Texte fourni
En avril 2023, les résultats préliminaires d’une étude canadienne de 67 femmes ont été présentés au congrès de l’American Urological Association [12] avec des résultats similaires.

À noter, dans un travail mené chez des femmes et des hommes âgés, en moyenne, de 80 ans et plus [13], les résultats ont été significativement meilleurs lorsqu’un second traitement de 3 mois a été administré 18 mois après le premier. Dans cette étude, 9 mois après la fin du second traitement, 60 % des participants n’avaient pas développé de récidive.

Malheureusement, jusqu’à récemment, il manquait une étude randomisée et contrôlée pour confirmer ces résultats intéressants.

Pour la première fois, une étude randomisée, contrôlée et en double aveugle

Dans un essai multicentrique, randomisé, en double aveugle, contrôlé contre placebo [14], 240 femmes souffrant de cystites récidivantes ont reçu MV-140 pendant 3 ou 6 mois, ou un placebo pendant 6 mois, dans un rapport de 1:1:1. Le critère d'évaluation principal était le nombre de récidives au cours des 9 mois suivant les 3 mois de traitement. Les deux principaux critères d'évaluation secondaires étaient le pourcentage de femmes n'ayant pas eu de récidive au cours de ces 9 mois et le délai d'apparition de la première récidive après traitement.

Il a été mis en évidence que MV-140, administré pendant de 3 ou 6 mois, réduisait de manière significative le nombre médian de récidives pendant les 9 mois de suivi : de 3,0 (placebo, IC95 0,5-6,0) à 0,0 (les deux groupes traités, 0,0-0,0 ; p<0,001). Une augmentation significative du taux d'absence de récidive a été constatée : 56 % (44-57) et 58 % (44-67) chez les sujets ayant reçu MV-140 pendant 3 ou 6 mois, respectivement, contre 25 % (15-35) dans le groupe placebo (p<0,001).

Après 3 mois de traitement, le délai médian avant l'apparition de la première récidive était de 275 jours (87-275 et 77-275, respectivement) dans les groupes MV-140 3 mois et 6 mois, contre 48 jours (17-189) dans le groupe placebo.

Un profil d’effets indésirables rassurant

Les données relatives aux effets indésirables de MV-140 sont issues des essais cliniques, mais également d’un vaste programme européen d’accès compassionnel [15] qui a enrôlé plus de 22 000 patientes (plus de 1,5 million de doses administrées).

Enregistrements fournis
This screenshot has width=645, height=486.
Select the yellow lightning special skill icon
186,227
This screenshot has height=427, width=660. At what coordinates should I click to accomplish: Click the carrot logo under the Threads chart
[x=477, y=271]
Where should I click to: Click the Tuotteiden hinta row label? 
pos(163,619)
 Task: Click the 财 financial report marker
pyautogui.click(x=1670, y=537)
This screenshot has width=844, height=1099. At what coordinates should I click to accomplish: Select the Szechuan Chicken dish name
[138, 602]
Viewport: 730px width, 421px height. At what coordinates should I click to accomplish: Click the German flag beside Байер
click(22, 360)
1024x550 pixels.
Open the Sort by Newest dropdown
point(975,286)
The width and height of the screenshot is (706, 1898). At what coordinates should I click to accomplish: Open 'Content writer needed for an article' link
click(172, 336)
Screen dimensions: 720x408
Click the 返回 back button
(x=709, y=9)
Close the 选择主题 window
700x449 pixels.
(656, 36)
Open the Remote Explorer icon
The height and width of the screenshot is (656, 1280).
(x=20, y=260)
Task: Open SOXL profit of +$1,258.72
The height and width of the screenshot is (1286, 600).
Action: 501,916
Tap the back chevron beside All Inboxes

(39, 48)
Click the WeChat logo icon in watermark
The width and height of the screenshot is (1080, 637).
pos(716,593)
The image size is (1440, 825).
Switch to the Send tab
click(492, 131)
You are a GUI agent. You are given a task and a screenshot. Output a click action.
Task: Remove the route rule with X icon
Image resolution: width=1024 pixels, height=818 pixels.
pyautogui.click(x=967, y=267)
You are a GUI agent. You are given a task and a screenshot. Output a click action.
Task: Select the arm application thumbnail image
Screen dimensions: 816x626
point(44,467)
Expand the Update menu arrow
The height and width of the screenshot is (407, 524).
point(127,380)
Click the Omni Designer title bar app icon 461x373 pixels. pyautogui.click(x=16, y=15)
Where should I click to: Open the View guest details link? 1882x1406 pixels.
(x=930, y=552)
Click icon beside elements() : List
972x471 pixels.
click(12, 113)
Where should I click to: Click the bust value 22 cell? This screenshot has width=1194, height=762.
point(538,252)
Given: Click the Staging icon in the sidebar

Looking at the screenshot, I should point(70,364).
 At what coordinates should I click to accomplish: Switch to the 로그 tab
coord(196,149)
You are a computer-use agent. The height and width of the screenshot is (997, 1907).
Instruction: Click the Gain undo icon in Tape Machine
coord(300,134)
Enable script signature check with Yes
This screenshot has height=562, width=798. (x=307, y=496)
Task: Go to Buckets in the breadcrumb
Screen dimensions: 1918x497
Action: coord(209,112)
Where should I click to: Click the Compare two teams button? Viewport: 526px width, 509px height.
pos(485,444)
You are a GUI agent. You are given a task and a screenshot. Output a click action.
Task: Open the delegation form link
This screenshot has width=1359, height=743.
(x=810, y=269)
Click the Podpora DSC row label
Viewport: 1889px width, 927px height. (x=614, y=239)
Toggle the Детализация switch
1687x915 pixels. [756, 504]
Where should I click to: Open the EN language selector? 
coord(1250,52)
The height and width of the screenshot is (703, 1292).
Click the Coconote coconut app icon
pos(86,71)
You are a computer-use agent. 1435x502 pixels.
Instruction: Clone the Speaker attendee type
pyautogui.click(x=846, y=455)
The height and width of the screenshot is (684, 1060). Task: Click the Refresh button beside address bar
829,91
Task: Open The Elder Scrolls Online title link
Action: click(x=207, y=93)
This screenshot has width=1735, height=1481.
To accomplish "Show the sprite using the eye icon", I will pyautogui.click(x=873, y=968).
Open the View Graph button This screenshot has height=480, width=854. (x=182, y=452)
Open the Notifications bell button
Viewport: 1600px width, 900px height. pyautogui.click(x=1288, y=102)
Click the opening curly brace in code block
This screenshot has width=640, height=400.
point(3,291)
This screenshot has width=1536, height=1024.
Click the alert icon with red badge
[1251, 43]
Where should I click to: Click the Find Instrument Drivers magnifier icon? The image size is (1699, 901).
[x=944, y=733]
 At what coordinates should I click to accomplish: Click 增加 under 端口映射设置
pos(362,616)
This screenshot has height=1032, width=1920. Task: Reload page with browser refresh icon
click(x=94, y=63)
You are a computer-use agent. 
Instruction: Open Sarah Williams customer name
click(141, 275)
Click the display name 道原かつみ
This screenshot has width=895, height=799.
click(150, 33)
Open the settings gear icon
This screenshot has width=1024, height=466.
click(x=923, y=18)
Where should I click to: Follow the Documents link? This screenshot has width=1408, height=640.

Mise en pratique
• A. Répondez brièvement à ces questions sur le texte sur MV-140.
(i) Combien de femmes l'étude canadienne présentée en avril 2023 comptait-elle ?
(ii) Combien de femmes souffrant de cystites récidivantes ont participé à l'essai multicentrique contrôlé contre placebo ?
(iii) Combien de patientes le programme européen d'accès compassionnel a-t-il enrôlées ?
• B. Remplacez « avril 2023 » par « mai 2023 » dans le passage du texte sur MV-140 qui va de « En avril 2023, les » à « des résultats similaires. », puis recopiez ce passage.
• C. Poursuivez le texte sur MV-140 à partir de sa dernière phrase.
Les enregistrements forment un matériau indépendant du texte sur MV-140.

Résultats attendus
• A.
(i) 67 femmes.
(ii) 240 femmes.
(iii) Plus de 22 000 patientes.

• B.
En mai 2023, les résultats préliminaires d’une étude canadienne de 67 femmes ont été présentés au congrès de l’American Urological Association [12] avec des résultats similaires.

• C.
Dans l’étude randomisée contrôlée mentionnée précédemment [14], 81 effets indésirables ont été constatés dans le groupe placebo et, respectivement, 76 et 48 dans les groupes MV-140 3 mois et 6 mois. Les événements les plus fréquents (≥ 5 % des participantes) ont été les candidoses buccales, les vaginites et les infections pulmonaires. Dans les autres études, ont été signalés : picotements des lèvres et sécheresse buccale, glossite, prurit, nausées, exacerbation de l’asthme, gastrite, etc. sans que l’imputabilité du vaccin MV-140 ne puisse être confirmée.

Dans le programme d’accès compassionnel, une quinzaine de rapports d’effets indésirables notables ont été déposés [3].

Conclusion

Après dix années de données intéressantes, mais méthodologiquement discutables, une première étude clinique de bonne qualité a enfin été menée sur ce vaccin thérapeutique dans la prévention des cystites récidivantes. À noter, MV-140 est produit par un laboratoire pharmaceutique espagnol de taille modeste (Inmunotek), ce qui explique en partie la lenteur de son développement.

Les cystites récidivantes font peser un lourd fardeau sur la qualité de vie des patientes qui en souffrent et il est temps de pouvoir leur proposer une alternative aux traitements anti-infectieux au long cours. Espérons que nous n’aurons pas à attendre dix années de plus pour que d’autres études randomisées contrôlées viennent confirmer ou infirmer la première.

Des essais cliniques sont prévus pour évaluer l'efficacité et la sécurité de MV-140 chez les personnes âgées en institution, les enfants souffrant d'infections urinaires aiguës et les patients adultes de cystites aiguës compliquées (par exemple, ceux qui sont porteurs d'un cathéter ou en cas de vessie neurogène).